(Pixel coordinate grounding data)

==*==

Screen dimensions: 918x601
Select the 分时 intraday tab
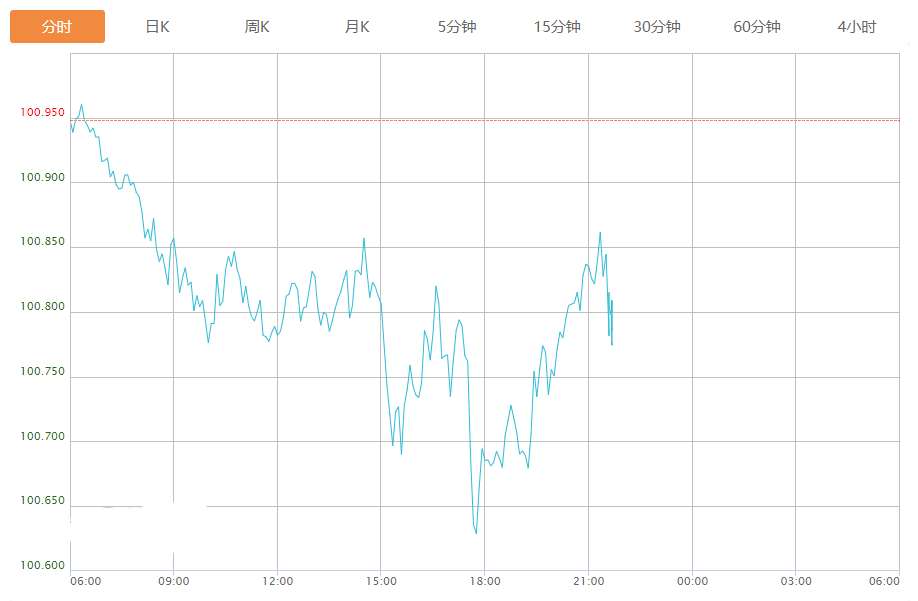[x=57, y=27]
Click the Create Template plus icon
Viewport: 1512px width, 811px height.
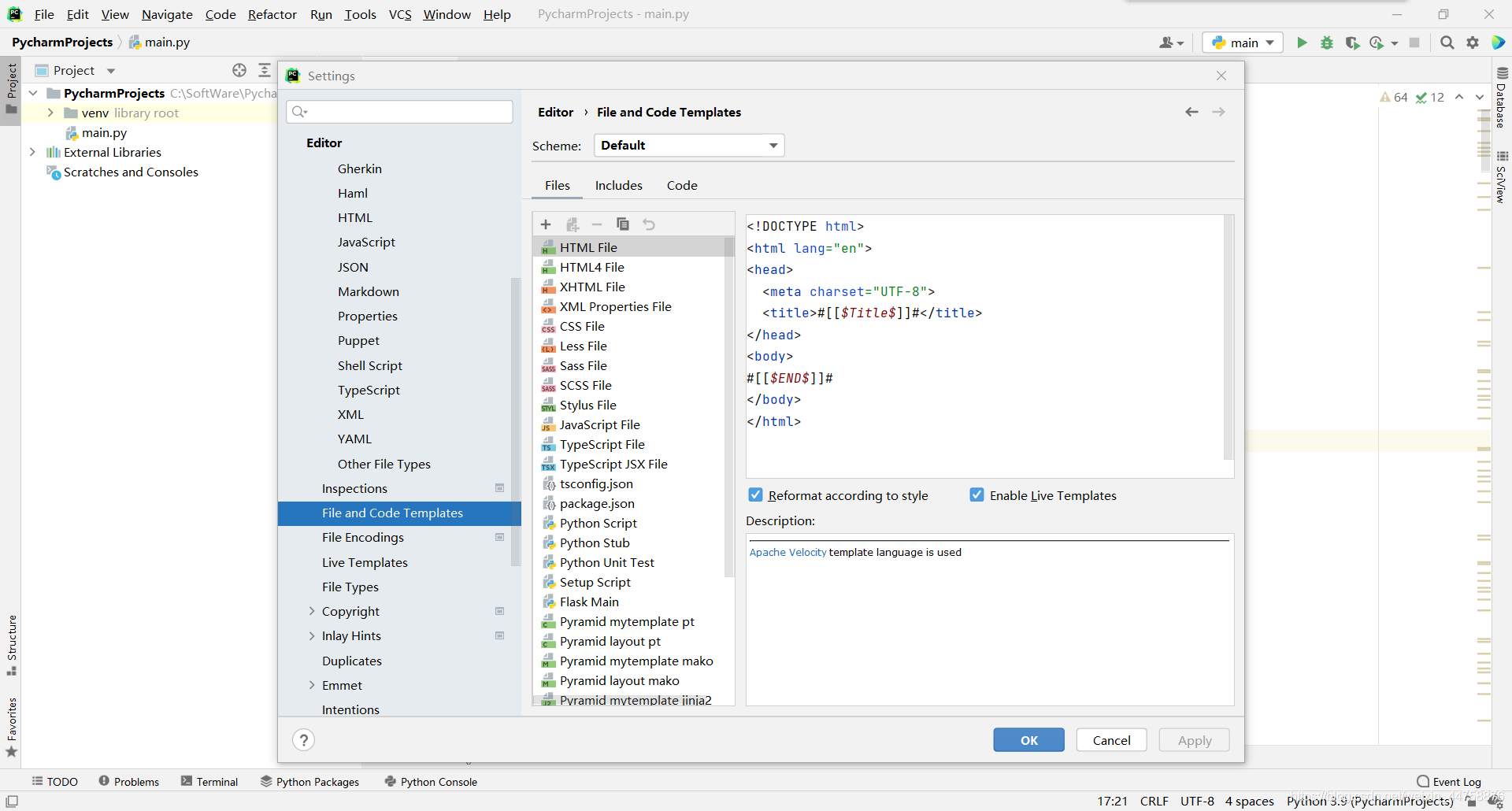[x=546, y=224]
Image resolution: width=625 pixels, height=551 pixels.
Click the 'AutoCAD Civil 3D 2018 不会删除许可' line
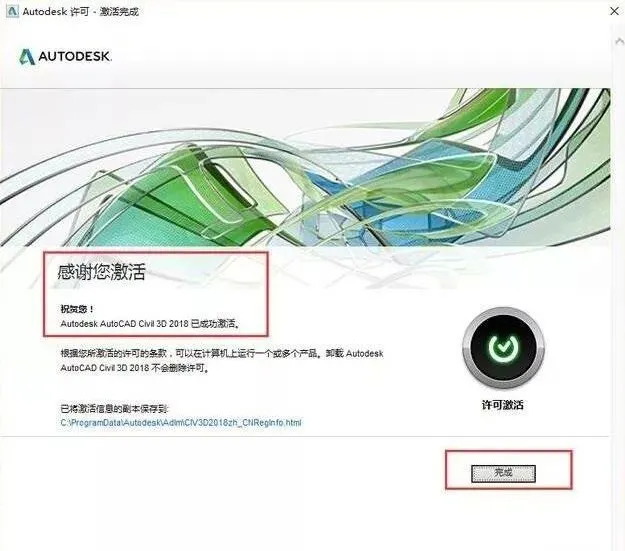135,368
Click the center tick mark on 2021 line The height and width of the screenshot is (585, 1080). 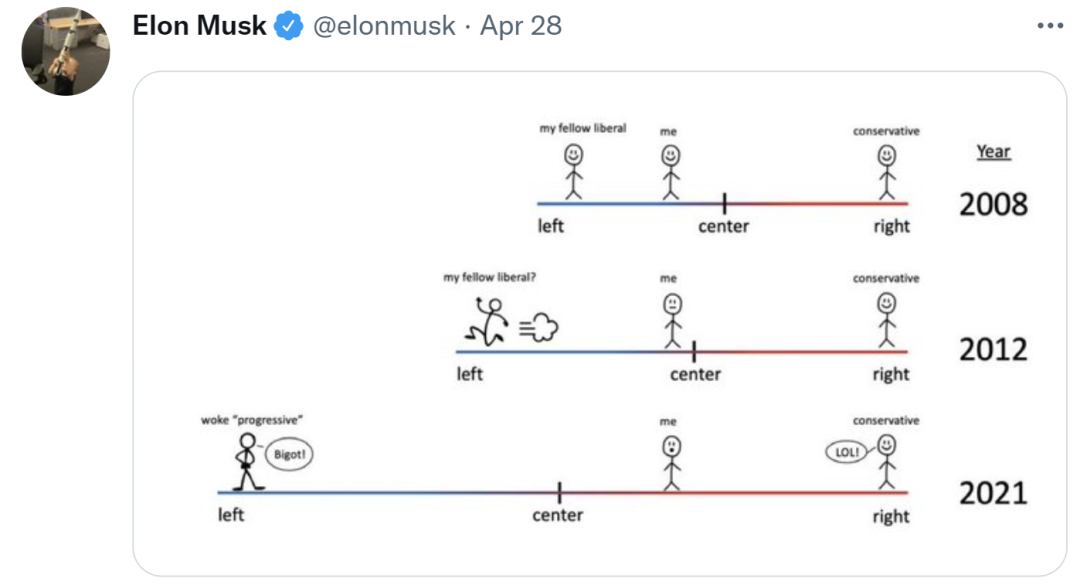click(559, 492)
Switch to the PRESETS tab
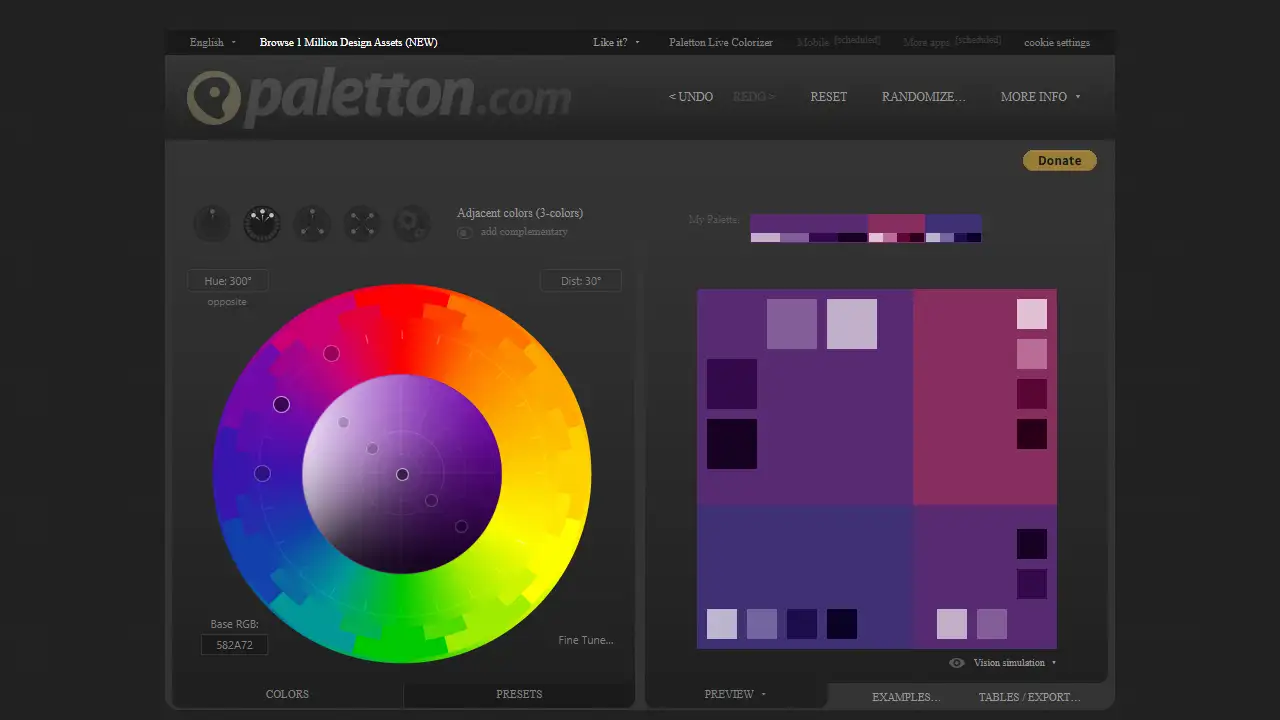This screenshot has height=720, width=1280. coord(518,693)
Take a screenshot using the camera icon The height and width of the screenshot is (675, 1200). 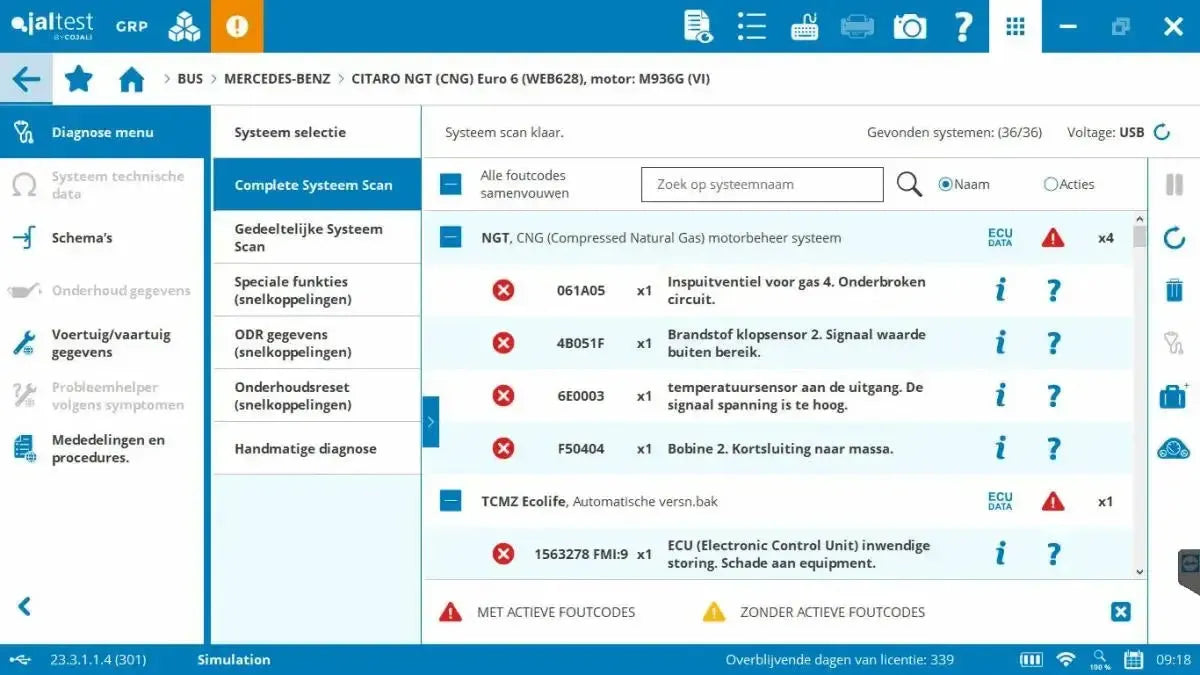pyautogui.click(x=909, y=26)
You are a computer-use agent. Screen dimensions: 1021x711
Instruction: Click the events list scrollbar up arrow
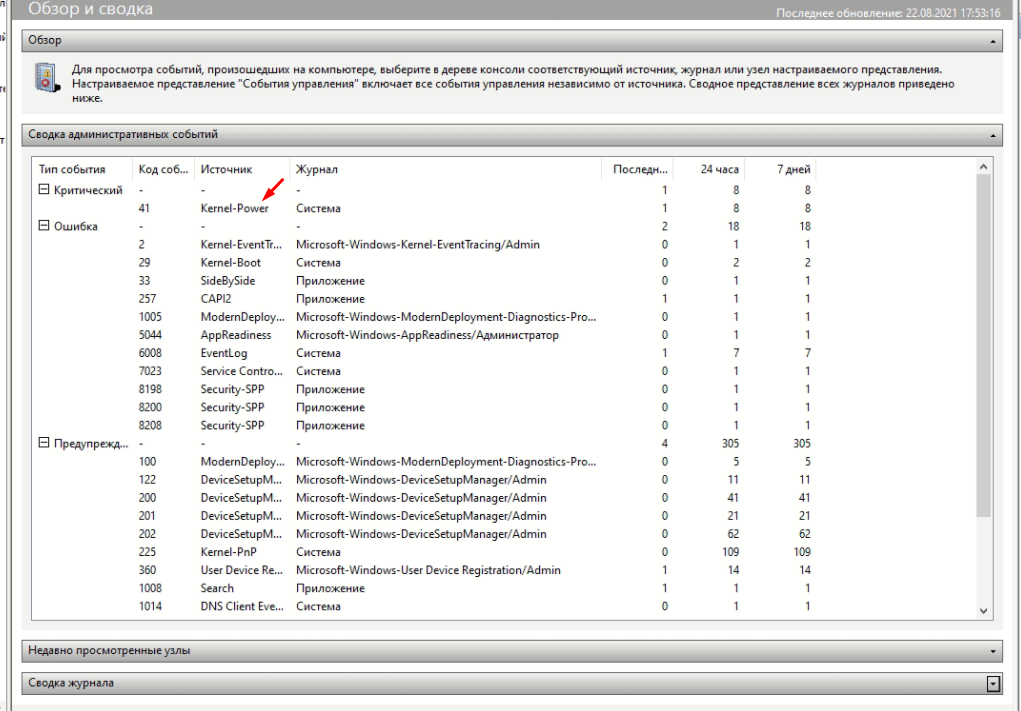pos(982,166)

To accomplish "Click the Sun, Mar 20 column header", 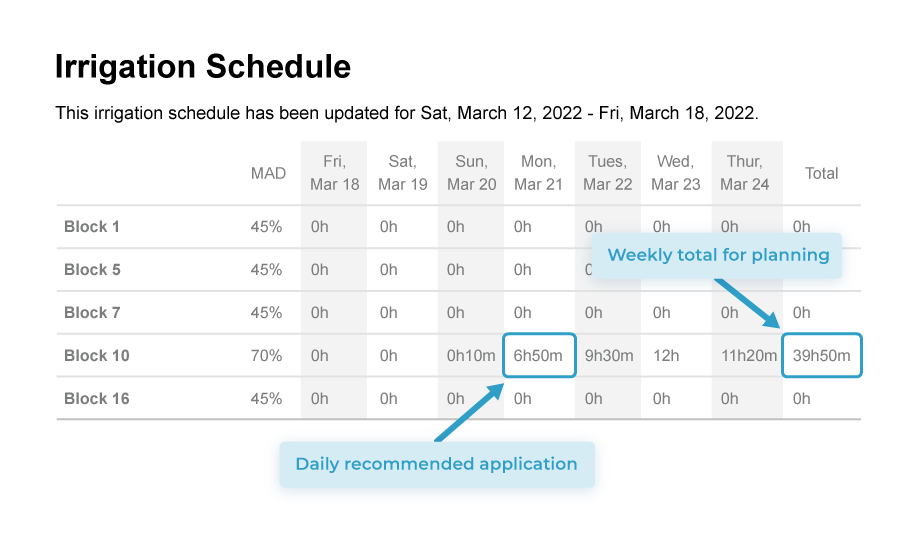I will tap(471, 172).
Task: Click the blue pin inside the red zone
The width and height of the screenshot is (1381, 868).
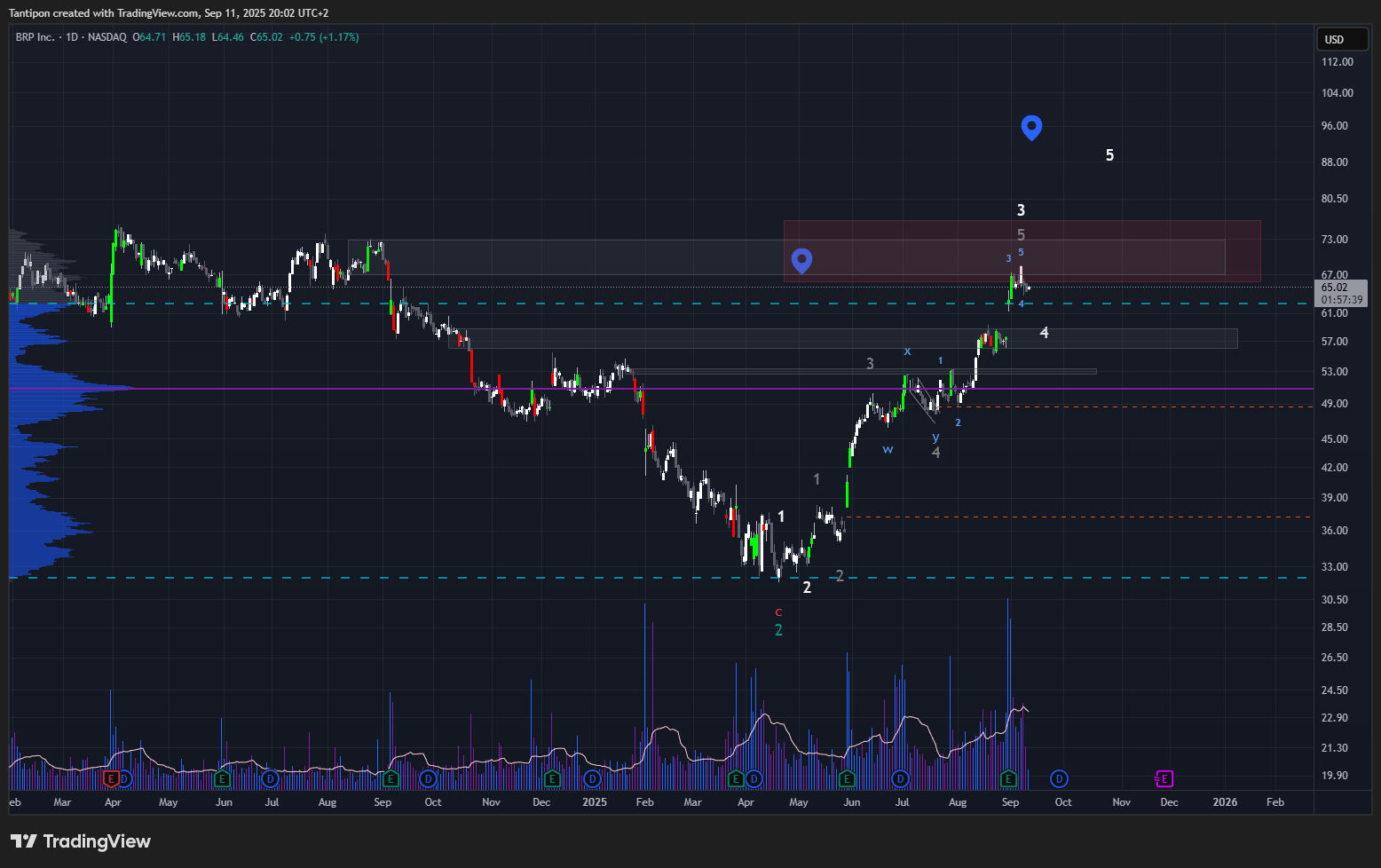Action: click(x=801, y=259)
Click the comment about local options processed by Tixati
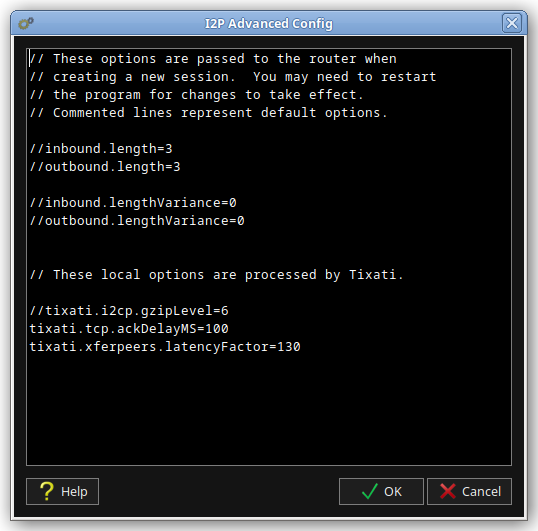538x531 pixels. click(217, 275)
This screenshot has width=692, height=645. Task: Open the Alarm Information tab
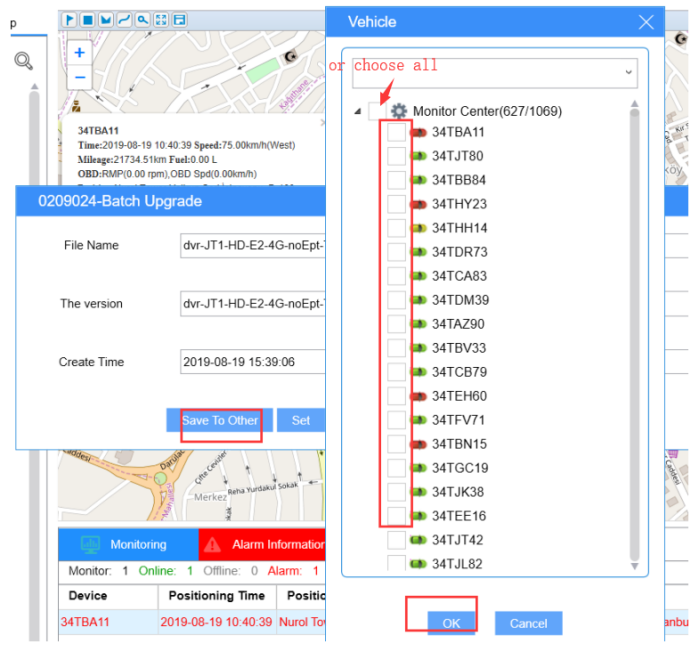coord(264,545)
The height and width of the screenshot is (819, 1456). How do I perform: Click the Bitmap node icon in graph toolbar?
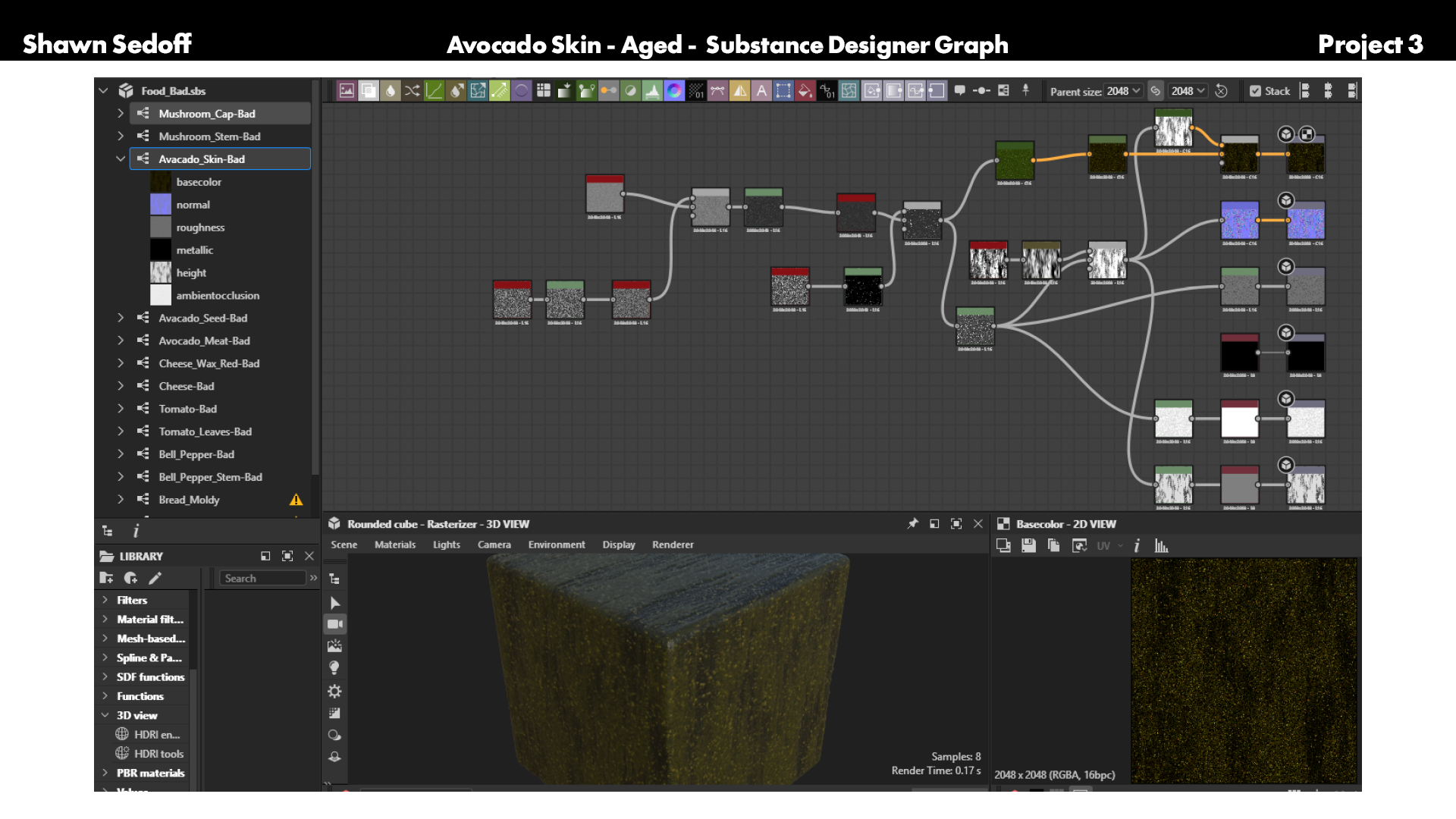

==*==

▶ _PROBLEM STATEMENT_
Please output an exact repetition of the lines from the line containing "The width and" to the end of the records, both included, with no pictures and no additional text.

▶ _ANSWER BOX_
The width and height of the screenshot is (1381, 868).
Action: click(x=801, y=259)
Click the comment about local options processed by Tixati
538x531 pixels. click(217, 275)
This screenshot has width=692, height=645. Task: Open the Alarm Information tab
coord(264,545)
The height and width of the screenshot is (819, 1456). How do I perform: Click the Bitmap node icon in graph toolbar?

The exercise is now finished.